The residents of Lake Macquarie have plenty to be excited about. I think small businesses are the future of Lake Macquarie. Currently 96% of businesses in Lake Macquarie are small, with less than 20 employees. We are seeing strong growth in this category and anticipate that this will continue. These small businesses will also benefit from the population growth, mentioned above.
I also think there is going to be a good opportunity for tourism. The region is home to the southern hemisphere’s largest salt water lake, world class mountain biking tracks and some of the East Coast’s best beaches and forests. On the back of these natural assets, activity-based and experience style accommodation options are increasing with further opportunity for growth.
There is increasing high speed internet access in the area so I’m looking forward to more of a technology-based approach to the future of Lake Macquarie. The internet of things network and investments in smart city initiatives will provide a strong platform for digital innovation and tech-based operations to establish in the area.
You have been a special advisor on housing, urban regeneration and planning to five UK ministers. What led you to Australia?
I would love to say I came to Australia to get a job but I came to Australia because my wife is Australian. Since arriving here I’ve been privileged to run the Committee for Sydney for six years which is one of Australia’s leading city development think-tanks. This experience combined with my knowledge of international housing and economic development has set me up well for my role at Dantia.
What is your role as Principal, Cities Leader Australasia?
I am head of Sydney’s planning approach at Arup which is a global consultancy firm employing over 15,000 people and 1,000 people in Australia.

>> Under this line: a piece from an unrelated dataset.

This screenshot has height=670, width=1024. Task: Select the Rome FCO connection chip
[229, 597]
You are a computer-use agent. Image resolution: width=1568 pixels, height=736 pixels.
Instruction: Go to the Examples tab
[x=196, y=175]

Essentially my role is to understand the development opportunities of cities and advise strategic leaders in government or in business on how to maximise both development returns and benefits for communities.
Your recent report on Sydney, Adding to the Dividend, Ending the Divide, identified a prosperous inner city and a disadvantaged city 30 minutes afield. What are key challenges for planners?

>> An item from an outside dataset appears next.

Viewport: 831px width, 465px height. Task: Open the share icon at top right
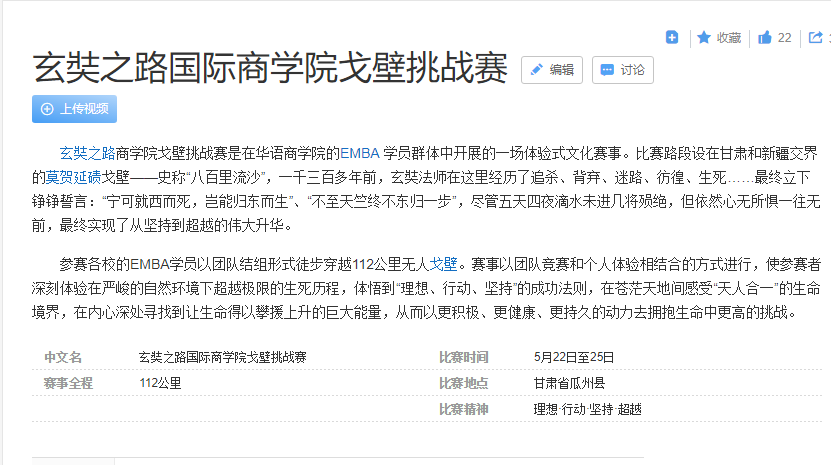point(817,38)
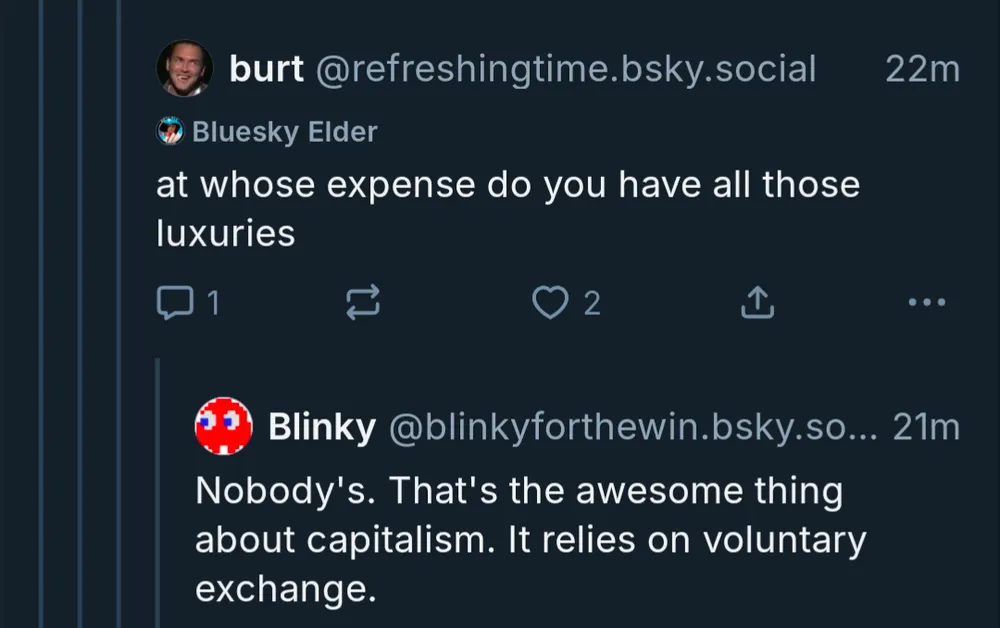
Task: Click the reply count number 1
Action: pyautogui.click(x=212, y=303)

My report points to flaws in the centralised approach to city development. Basically it highlights the increases in certain health and economic problems in areas that are located further from employment and where there is limited public transport. Part of the reason Australia has such a high rate of diabetes and obesity is because we’re not enabling people to do more journeys by foot or walking to public transport. The challenge with Australian cities is to bring a better balance between residential and economic development for better health and socio-economic outcomes.
What's your role in Newcastle city planning?
From early on after arriving in Australia I’ve had a strong involvement with the Hunter. My in-laws live in Nelson Bay; I know the area quite well and have always been interested in it. Recently I have been advising on urban planning strategy for the Hunter and how collaboration between the public and private sector can be improved. Although Lake Macquarie has its own unique aspects and economic opportunities, the growth of the Hunter and regeneration of Newcastle will be very helpful for Lake Macquarie.
Lake Macquarie was the first LGA to create a Smart City network. What does that mean for residents?
I’m very impressed with the digital innovation around Lake Macquarie. In 2018 Dantia and Lake Macquarie City Council rolled out the Long Range Wide Area Network which enables the internet things. This might sound very techy, but this is an incredibly powerful piece of infrastructure that will enable modern economic development, better decisions making, increases to efficiencies and a safer and more liveable city. There will be benefits for residents and businesses and there is a possibility for Lake Macquarie to become recognised in Australia as a leader in this sector.